The colour laser jet, as in this exciting new A4 model from HP, will rock many boats, upsetting many apple carts. It’s the first colour laser that this reviewer has found which rivals high-quality inkjet printing at a reasonable price.
If you’re used to inkjets that are little larger than a pair of metro phone books, your first encounter with the HP Colour LaserJet 2605 will deliver something of a shock.
Almost as tall as a small bar fridge, the printer is no pygmy and weighs nearly 25 kilos. Oddly enough, it swallows very little desk space.
You can hook it up to a computer via a USB or Ethernet interface; additionally, there is a bunch of card slots located at the front of the printer allowing you to print directly from CompactFlash, SmartMedia, SD/MMC/reduced MMC, MS (and Pro) and xD-Picture Card types.
The printer is almost entirely ‘driven’ by accessing the smallish LCD panel on its top surface. There are few external buttons.
Paper is loaded from a holder in the printer’s base and pops out, after printing, onto a top shelf.
Besides the printer reviewed here, there are two other models, ranging down in price to $599; the other models have no memory card facility.
The resolution is 600 x 600 dpi and this model printer is one of two in the line-up that can accomplish two-sided printing. Up to 250 sheets of A4 media can be loaded, with paper weights of up to 220 gsm accepted.
Printing speed is up to 10 colour pages per minute, but this figure does not apply to full-colour A4 prints.
Let it be said that this is ‘different country’ and the printer performs quite differently to an inkjet.

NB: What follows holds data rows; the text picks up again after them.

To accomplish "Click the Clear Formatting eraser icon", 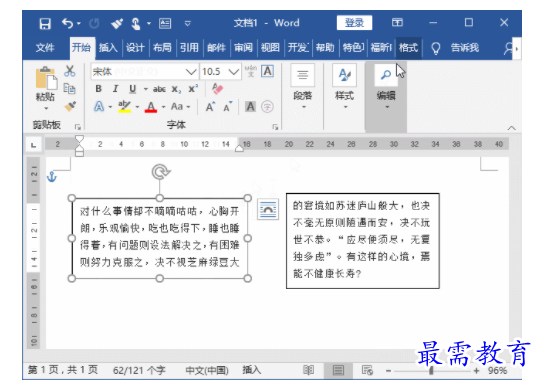I will pyautogui.click(x=217, y=89).
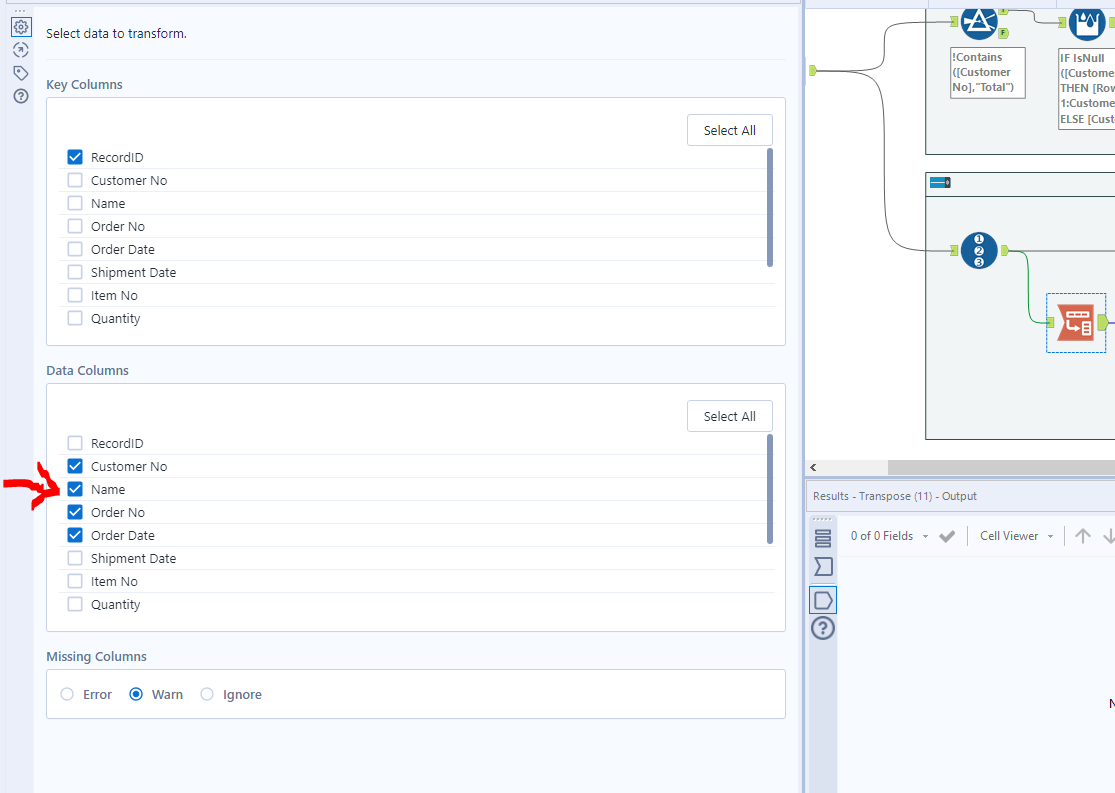Viewport: 1115px width, 793px height.
Task: Select the Error radio button under Missing Columns
Action: pos(67,694)
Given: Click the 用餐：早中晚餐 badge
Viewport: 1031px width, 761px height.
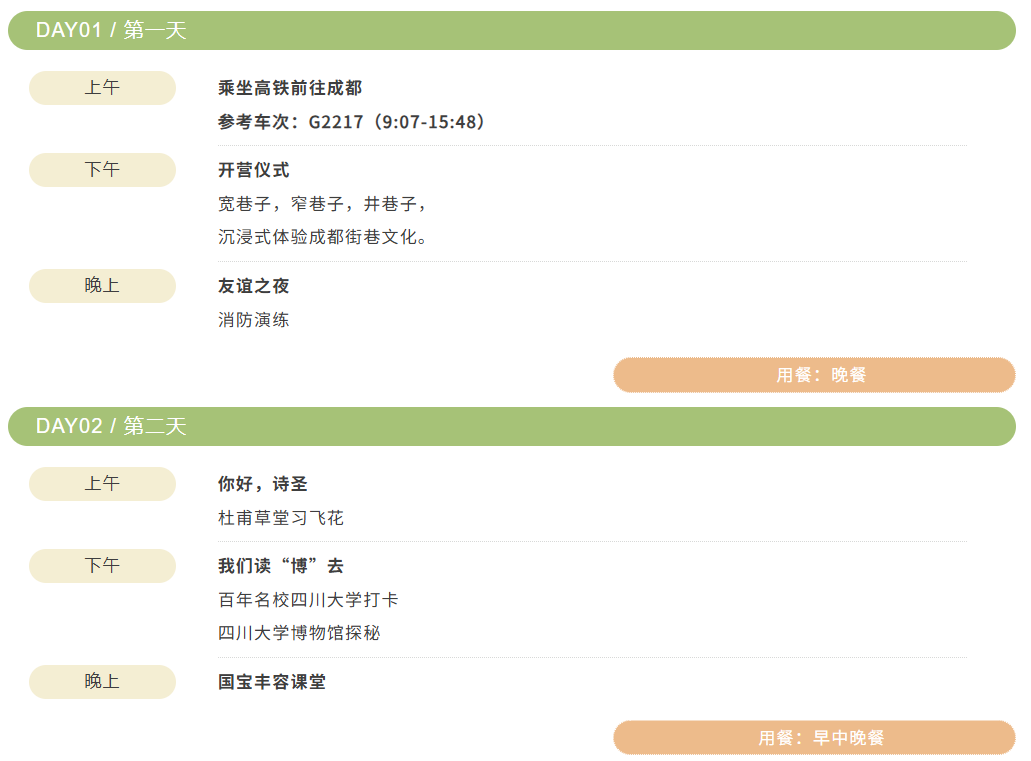Looking at the screenshot, I should (x=814, y=738).
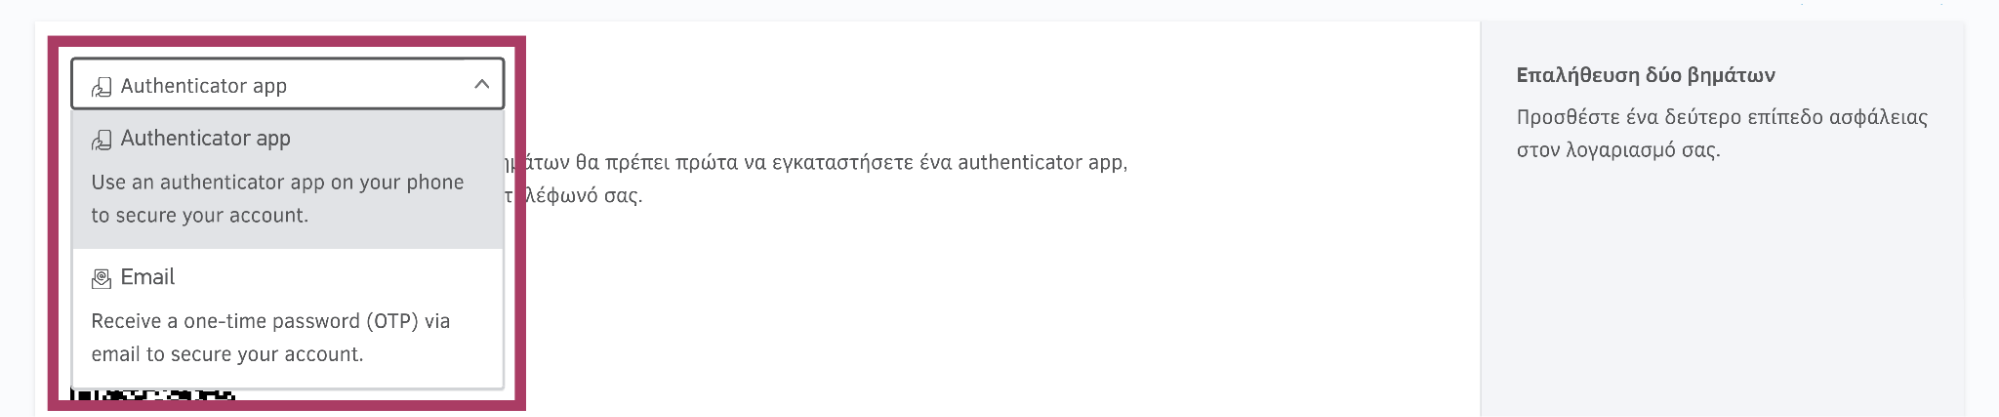1999x417 pixels.
Task: Choose the "Email" option title
Action: tap(147, 277)
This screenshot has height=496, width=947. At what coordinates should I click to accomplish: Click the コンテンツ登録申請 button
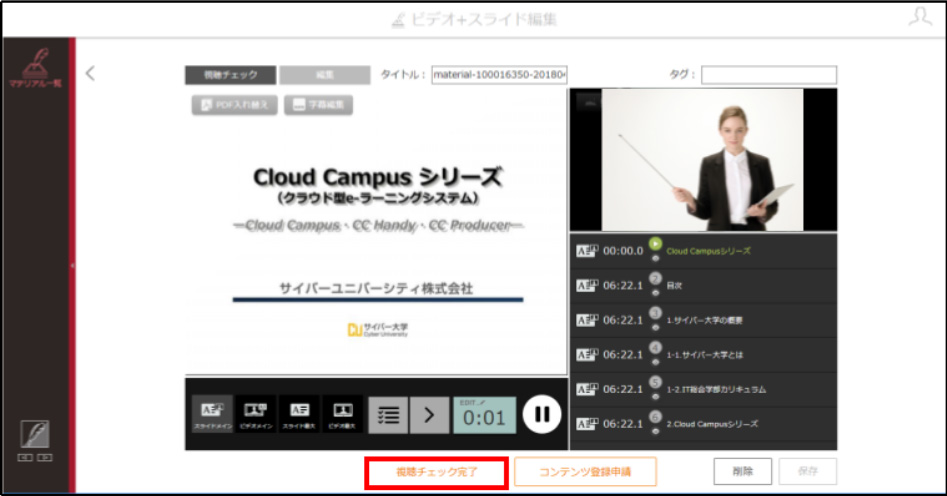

The HP is quick: using the USB connection the print of a photo-quality image of around 20MB slid out of the printer in a little under three minutes, most of which was taken up by image processing.
Compare a good-quality inkjet and a colour laser print (as made by the HP) and you will see a subtle difference.
The testing was run using HP photo paper; the colour quality and definition of the laser printout was about the same as a good inkjet print. In passing? the HP also excels at monochrome!
The main difference is that the sharp-eyed will notice a dot screen in the laser print, roughly similar to that found in high-colour magazine reproduction.
The results on the photo paper and, equally, those prints made on ordinary office paper, were little short of phenomenal.
The HP 2650dtn is a serious rival to inkjet and, as HP claims, has arguably similar archival life for its prints.
The colour toner cartridges cost $140.86 each, while the black toner costs $129.95. Expect to get 2000 pages from a set.